Archive | August, 2013

On the oddness of loopholes

23 Aug

I just wanted to flag this excellent entry on loopholes from Michael Quinion’s always brilliant ‘World Wide Words’.  It had never occurred to me until I read it that ‘loophole’ is a mighty strange word – that ‘loop’ and ‘hole’ now mean broadly similar things.

Michael explains that the origins of ‘loop’, long before  any connotation relating to string, might lie in the Old Dutch ‘lupen’ – to watch – as ‘loops’ were holes in a castle through which soldiers could watch the encroaching enemy or archers could let arrows fly. 

The word expanded to become ‘loophole’ – and it is from there, we get our modern sense of finding an escape route in the legislation. 

Thanks Michael!

The Skatman

7 Aug
Anglo-Saxon Display

Anglo-Saxon Display (Photo credit: gordontour)

You learn interesting things from the Popbitch mailout.  And not just about celebrities.  Or otters.

A recent Popbitch e-mail mentioned the delightful fact that the Danish for ‘taxman’ was effectively ‘taxdaddy’. 

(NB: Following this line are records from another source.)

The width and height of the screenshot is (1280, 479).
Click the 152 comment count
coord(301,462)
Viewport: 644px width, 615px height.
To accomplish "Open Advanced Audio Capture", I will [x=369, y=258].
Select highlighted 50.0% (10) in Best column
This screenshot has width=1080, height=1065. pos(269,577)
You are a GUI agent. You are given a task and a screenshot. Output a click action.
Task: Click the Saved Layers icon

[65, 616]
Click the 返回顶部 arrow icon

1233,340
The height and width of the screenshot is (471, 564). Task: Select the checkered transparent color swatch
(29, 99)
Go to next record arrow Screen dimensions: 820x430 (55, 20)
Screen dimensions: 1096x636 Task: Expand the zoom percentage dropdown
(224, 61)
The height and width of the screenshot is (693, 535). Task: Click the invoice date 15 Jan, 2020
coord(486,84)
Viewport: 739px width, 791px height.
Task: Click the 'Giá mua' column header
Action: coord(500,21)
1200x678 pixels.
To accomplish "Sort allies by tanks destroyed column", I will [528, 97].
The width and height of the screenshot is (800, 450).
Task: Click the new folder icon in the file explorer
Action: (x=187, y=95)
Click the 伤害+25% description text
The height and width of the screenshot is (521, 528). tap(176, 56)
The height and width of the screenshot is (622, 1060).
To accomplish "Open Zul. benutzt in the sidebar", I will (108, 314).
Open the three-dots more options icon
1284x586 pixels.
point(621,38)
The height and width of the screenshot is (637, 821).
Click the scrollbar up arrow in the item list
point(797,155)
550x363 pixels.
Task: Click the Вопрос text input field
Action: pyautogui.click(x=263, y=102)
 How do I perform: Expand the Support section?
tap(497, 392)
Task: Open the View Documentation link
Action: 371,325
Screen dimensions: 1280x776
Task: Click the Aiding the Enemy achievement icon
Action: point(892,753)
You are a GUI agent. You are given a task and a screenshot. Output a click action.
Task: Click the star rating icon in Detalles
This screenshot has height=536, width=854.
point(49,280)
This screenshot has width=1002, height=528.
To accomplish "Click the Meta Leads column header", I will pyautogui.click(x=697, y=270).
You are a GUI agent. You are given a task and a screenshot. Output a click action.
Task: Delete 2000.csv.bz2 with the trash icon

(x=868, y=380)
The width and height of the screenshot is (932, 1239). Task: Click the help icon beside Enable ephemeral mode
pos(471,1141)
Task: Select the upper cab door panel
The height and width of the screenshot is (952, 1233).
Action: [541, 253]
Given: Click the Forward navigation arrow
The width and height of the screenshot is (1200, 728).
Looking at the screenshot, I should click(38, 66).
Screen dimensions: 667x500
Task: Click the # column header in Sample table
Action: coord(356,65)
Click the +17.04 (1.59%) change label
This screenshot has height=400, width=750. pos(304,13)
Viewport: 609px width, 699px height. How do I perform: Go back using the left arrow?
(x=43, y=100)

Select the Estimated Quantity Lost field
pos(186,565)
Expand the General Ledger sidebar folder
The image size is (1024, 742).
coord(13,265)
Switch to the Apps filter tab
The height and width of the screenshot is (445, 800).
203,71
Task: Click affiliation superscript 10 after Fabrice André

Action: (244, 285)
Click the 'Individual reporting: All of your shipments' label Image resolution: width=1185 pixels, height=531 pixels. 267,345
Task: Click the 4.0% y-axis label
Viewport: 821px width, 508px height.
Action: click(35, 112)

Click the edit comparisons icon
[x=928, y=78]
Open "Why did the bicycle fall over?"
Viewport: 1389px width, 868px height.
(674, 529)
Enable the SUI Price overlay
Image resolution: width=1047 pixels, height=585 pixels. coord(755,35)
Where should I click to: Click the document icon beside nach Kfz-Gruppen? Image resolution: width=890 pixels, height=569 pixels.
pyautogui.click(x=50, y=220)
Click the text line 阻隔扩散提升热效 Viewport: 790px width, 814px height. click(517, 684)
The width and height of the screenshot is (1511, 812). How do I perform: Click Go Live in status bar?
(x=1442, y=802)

I asked a Danish colleague.   She had never consciously thought about the oddness of the phrase before, but confirmed that it was indeed true; the Danes describe their taxman as the ‘skattefar’.

Putting the daddy issues to one side, the meaning of ‘skat’ turns out to be much broader than just tax.   In Danish, it’s also used as a term of endearment.  The Danes aren’t really calling someone ‘my little tax’ though.  Their usage is much more akin to the English / Gollum-ite use of ‘my precious’ because the original meaning of the word is ‘treasure’ or ‘hoard’.

Forms of ‘skat’ appear in various European languages, all emanating from this central idea of ‘treasure’.  The Germans use ‘schatz’, the Dutch ‘schat’, the Swedes ‘skatt’ and until Victorian times, the British still occasionally employed ‘scat’ to mean a form of tax, particularly in conjunction with the Orkneys and Shetland (the most Scandinavian parts of the British Isles). 

And the connection between treasure and tax?   

Tribute.  All those who battled their way through Beowulf or any Anglo-Saxon history at college will remember the importance of paying tribute (i.e. a big hoard of treasure), such as the Danegeld, as an act of submission to a victor.  

I’d never really considered it, but I suppose paying ‘tribute’ is effectively an early taxation system.  You give them your hard-earned gold and silver, and in return, you get a degree of protection.  Just like the tax system today, only with slightly more chance of getting your head kicked in.

We haven’t entirely lost sight of the word ‘skat’ in modern English either.  It’s evolved into ‘sceat’, a word fittingly used by numismatists to describe some of the coins of the Anglo-Saxon period.